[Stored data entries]
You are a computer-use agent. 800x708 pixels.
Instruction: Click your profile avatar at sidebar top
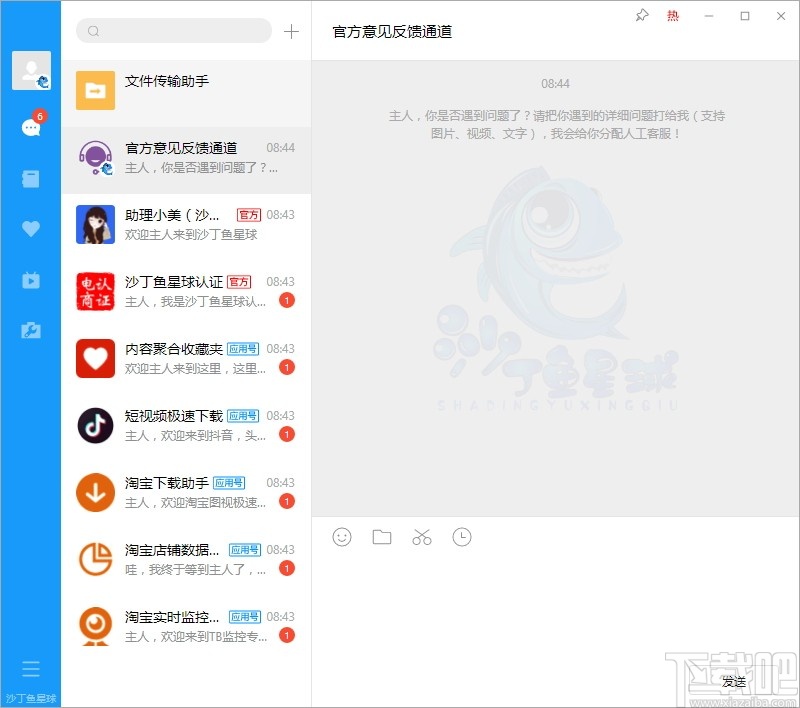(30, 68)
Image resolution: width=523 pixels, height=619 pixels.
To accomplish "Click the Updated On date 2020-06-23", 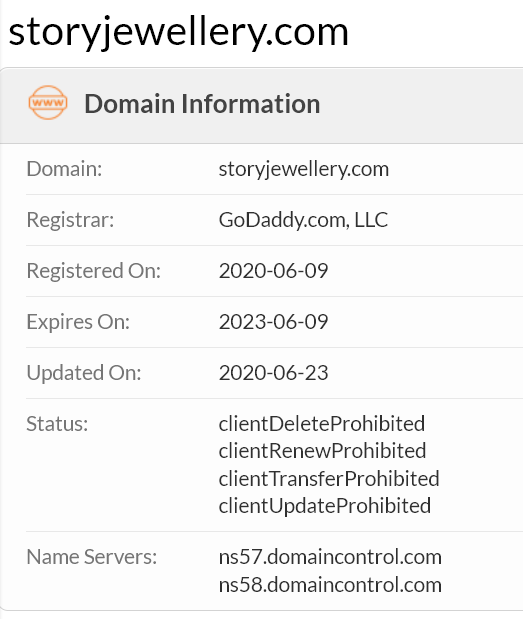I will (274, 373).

==

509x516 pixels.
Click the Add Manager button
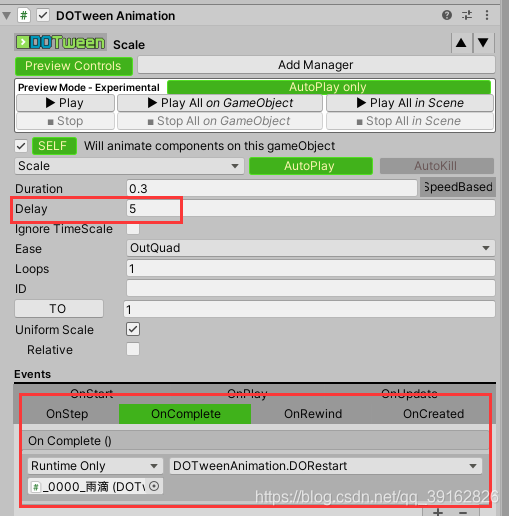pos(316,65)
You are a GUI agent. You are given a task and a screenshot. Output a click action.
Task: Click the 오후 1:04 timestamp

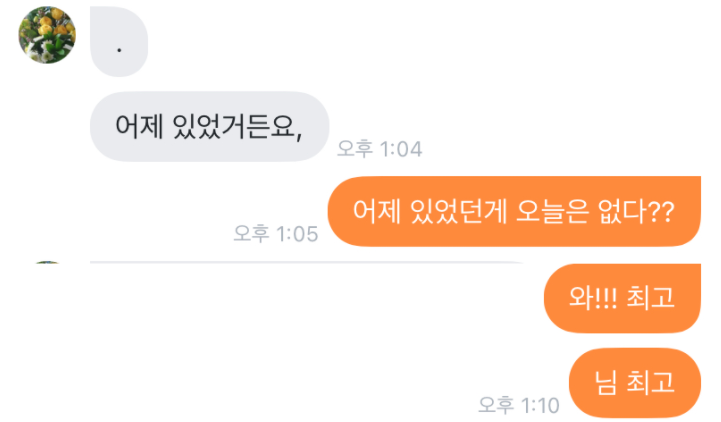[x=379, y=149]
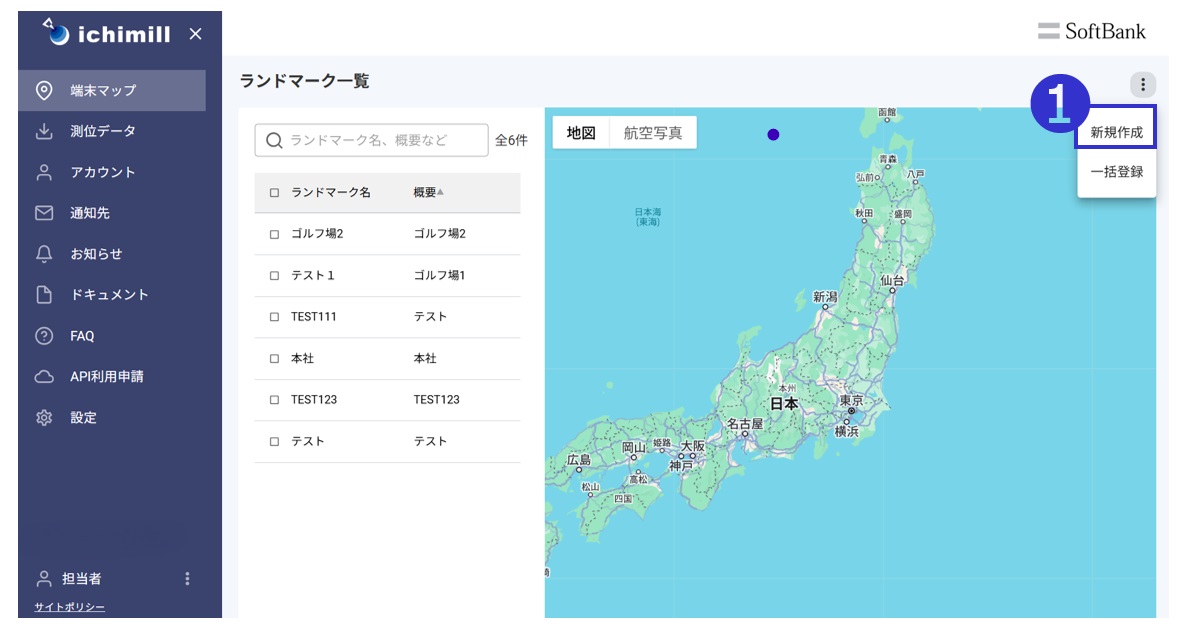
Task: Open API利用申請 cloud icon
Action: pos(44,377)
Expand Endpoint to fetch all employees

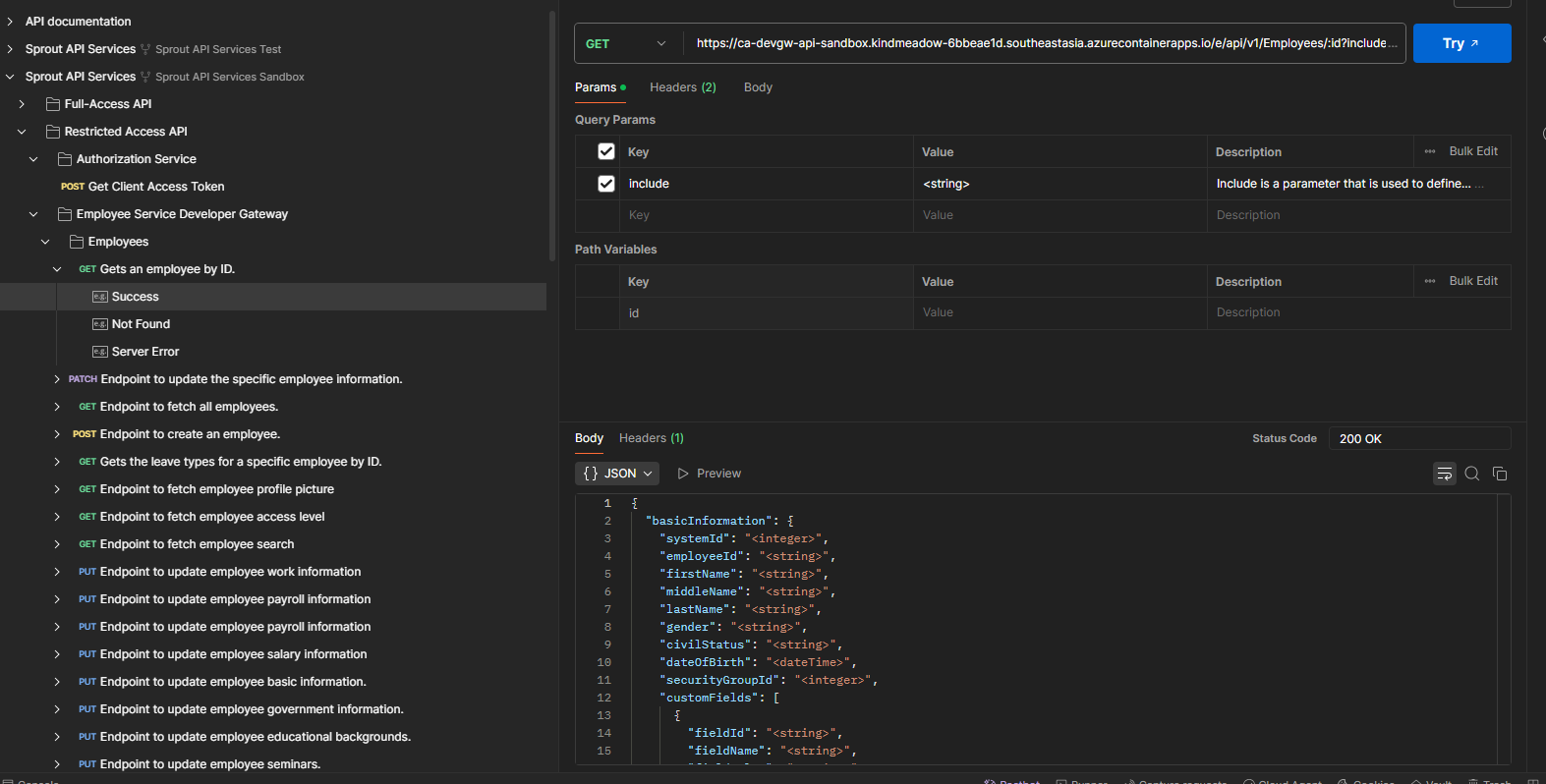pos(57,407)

* ASSIGNED TASK:
The answer consists of every line above in which the word "pixels" occurs.

* ANSWER BELOW:
You are a computer-use agent. 800x708 pixels.
Image resolution: width=523 pixels, height=619 pixels.
509x516 pixels.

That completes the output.